Lampedusa, a ilha italiana no centro da crise migratória

15 de setembro de 2023

Caos no acolhimento de migrantes em Lampedusa é agravado pela obsolescência das regras de asilo da UE. Países europeus discutem novo pacto migratório, em meio ao aumento da chegada de refugiados ao continente.

Migrantes acampados na zona portuária de Lampedusa
Migrantes permanecem acampados na zona portuária de Lampedusa em meio a falta de recursos e à sobrecarga do centro de acolhimentoFoto: Yara Nardi/REUTERS

Após a chegada de 6.750 migrantes à ilha italiana de Lampedusa nos últimos dias, a Guarda Costeira e o Ministério do Interior da Itália anunciaram a remoção imediata dos acolhidos nos abrigos superlotados, para a Sicília ou para a parte continental do país.

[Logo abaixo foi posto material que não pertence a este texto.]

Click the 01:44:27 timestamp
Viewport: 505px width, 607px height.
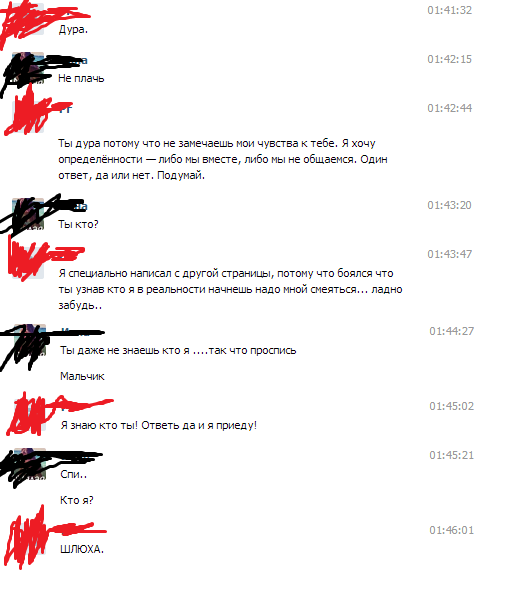451,331
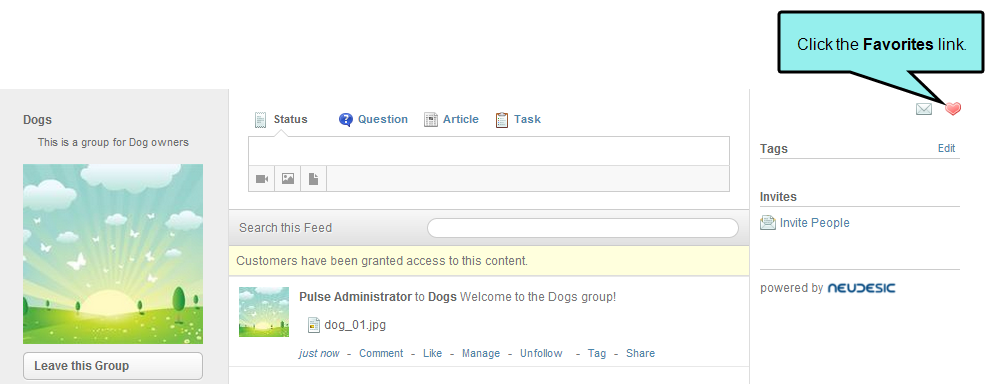Attach a video with the camera icon
Viewport: 996px width, 384px height.
coord(262,179)
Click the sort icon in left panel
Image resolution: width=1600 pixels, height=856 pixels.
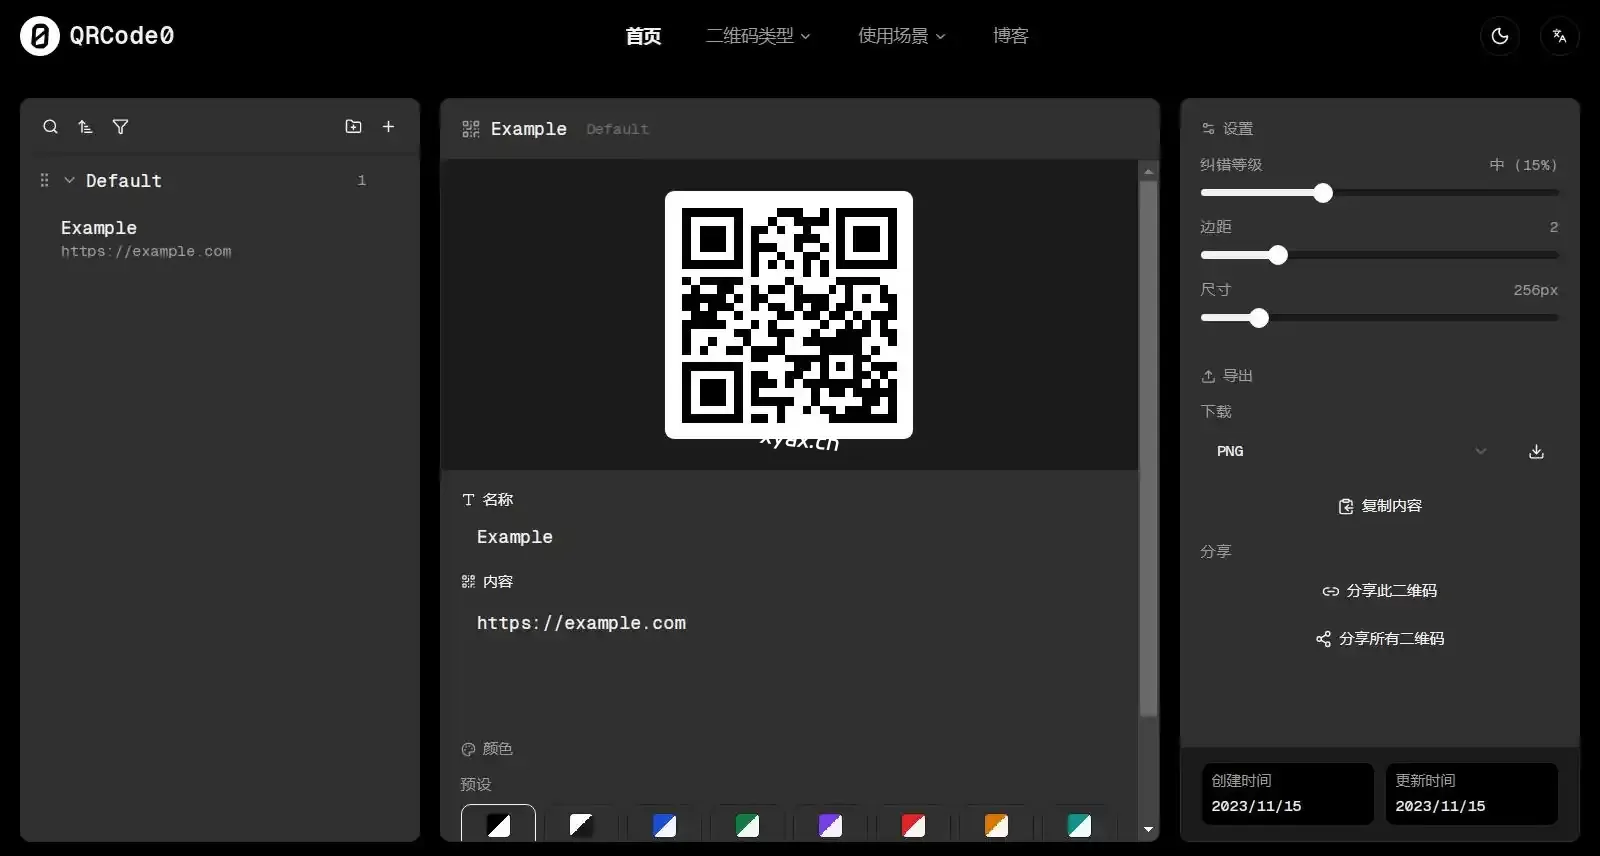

O governo da Sicília anunciou que uma barca com capacidade para 700 passageiros estava a caminho. Outros 180 seriam embarcados em voos organizados pela Organização Internacional para a Migração (OIM) da ONU.

"Condições apocalípticas"

A Cruz Vermelha italiana, que administra o "Hotspot", como é chamado o centro de acolhimento de migrantes em Lampedusa, declarou em seu portal de internet que a situação estava tensa, mas que se fazia todo o possível para assegurar os cuidados essenciais.

O pároco de Lampedusa, Don Carmelo Rizzo, relatou à agência de notícias Ansa que o abastecimento de água estava ameaçado: "As condições são apocalípticas." A Cruz Vermelha pretende passar a transferir os migrantes para a Itália continental no dia mesmo em que chegarem à ilha.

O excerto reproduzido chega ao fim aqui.